24696No Best practice was: Re: Sprint whiteboard and issue tracking tools?
- Oct 22, 2007hi Paul
What i always say (sometimes pray):
"Tools and methods can never replace the common sense."
and "Think first."
That's for those who think they will succeed if they use this or that
One year ago, a department manager from a customer told me, that i was
a bad "project manager because i didn't use MS-Project, and paint the
plan on paper" (large sheets of wrapping paper)...:-))
We developed an application with round about 300 dialogs.

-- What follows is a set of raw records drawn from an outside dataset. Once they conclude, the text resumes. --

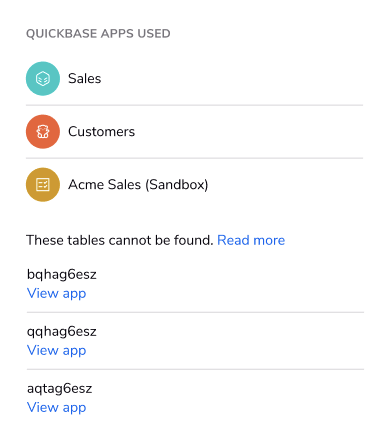The image size is (384, 428).
Task: Click View app under bqhag6esz
Action: coord(57,294)
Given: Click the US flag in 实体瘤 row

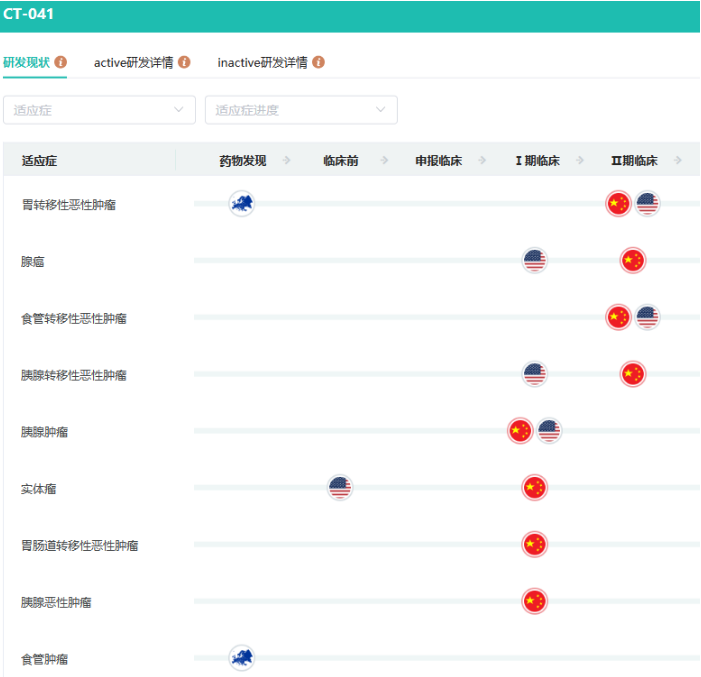Looking at the screenshot, I should coord(340,488).
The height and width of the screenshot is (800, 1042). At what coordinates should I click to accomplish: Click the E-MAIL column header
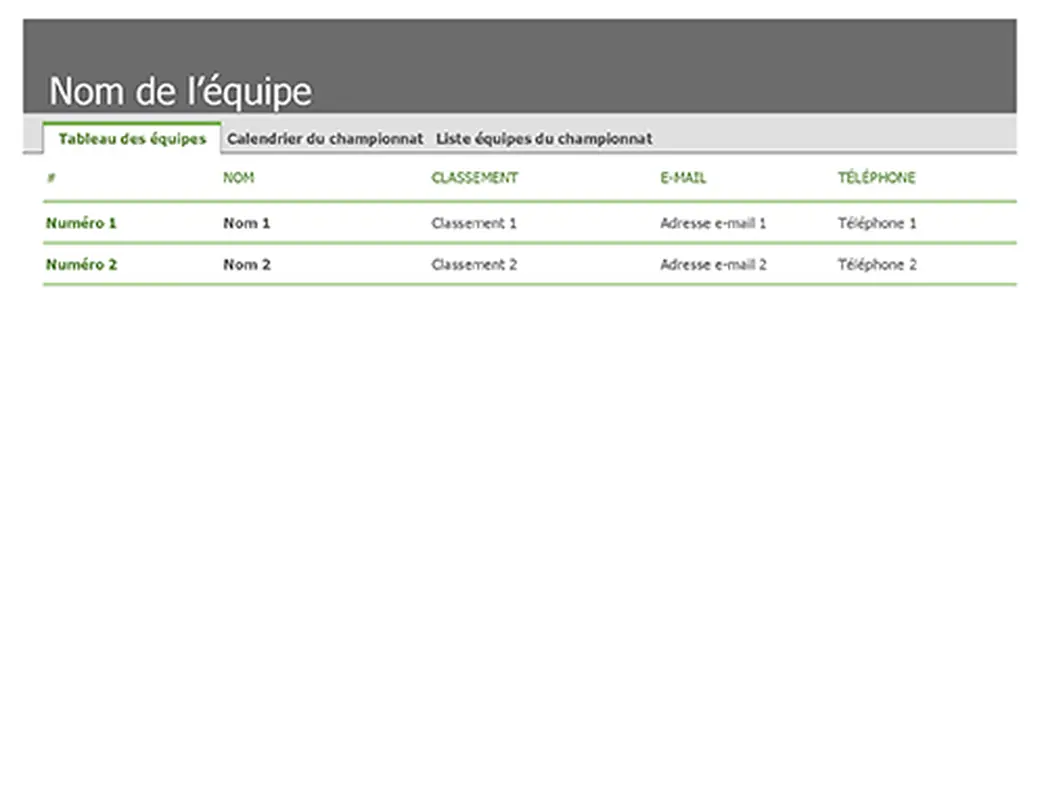coord(681,178)
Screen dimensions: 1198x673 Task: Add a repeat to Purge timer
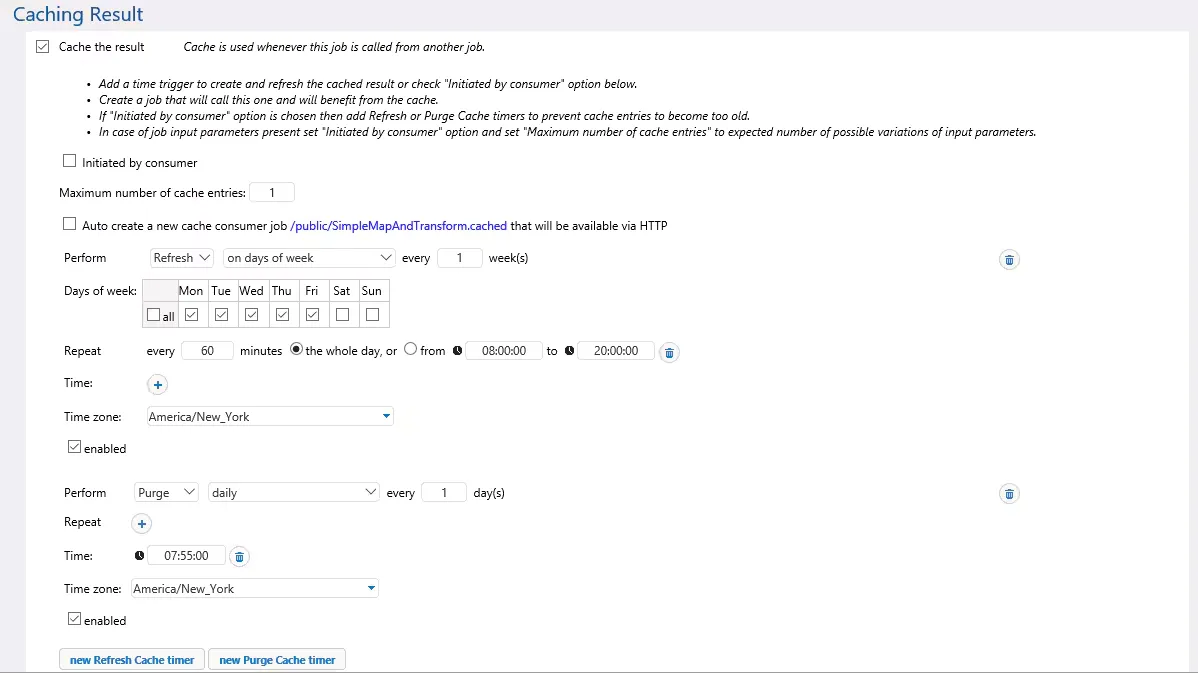click(x=141, y=523)
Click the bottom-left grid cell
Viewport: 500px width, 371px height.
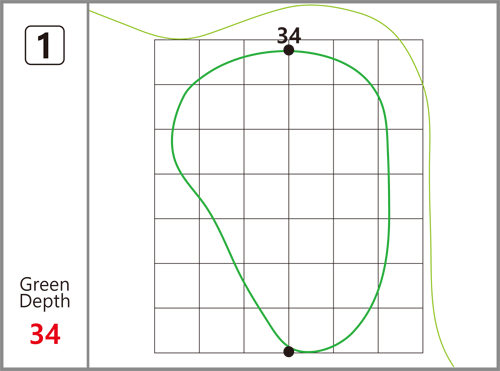(177, 330)
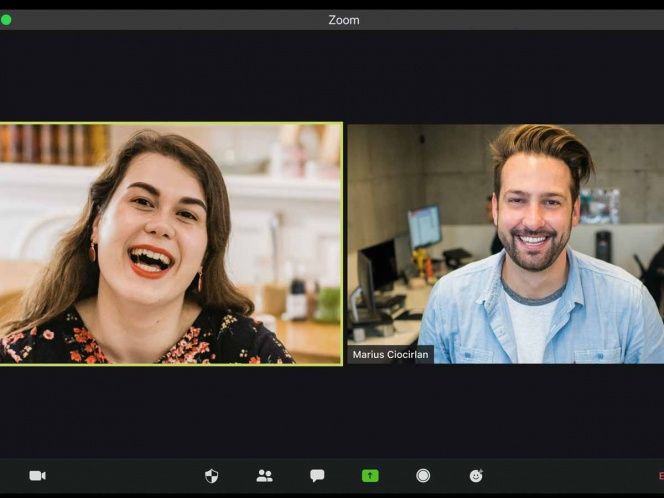Click the Marius Ciocirlan name label
Viewport: 664px width, 498px height.
tap(390, 355)
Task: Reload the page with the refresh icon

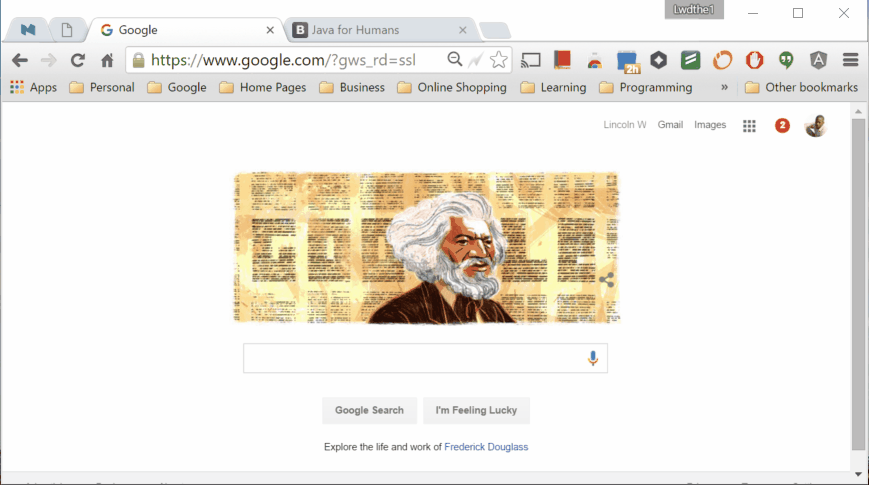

First
i asked my designer-team (16 designer and developers) how to cut it
into sprints (depending on dialog-flow etc.).
After that, we made a large landscape (in order of the dialog-flow and
sprints) and every dialog had a marked place on it.
And after every sprint, we made little screenshots of developed and
tested dialogs and glued it on the "landscape".
So every one could see, what we have finished and what not.
It's a pity that i didn't made a photo of this.... because "i am a bad
Now i use white plastic self-adhesiv sheets (electrically charged
without glue) which can used instead of a whiteboard...:-)
--- In firstname.lastname@example.org, "Paul Oldfield"
> (responding to George, Austin)
> >> (Austin)
> >> Bug tracking systems *are* a best practice.
> > (George)
> > No practice is "best" for all contexts. I agree with Michael
> > that attacking the need for a bug tracking system is a
> > powerful approach. If bug tracking is a "best practice,"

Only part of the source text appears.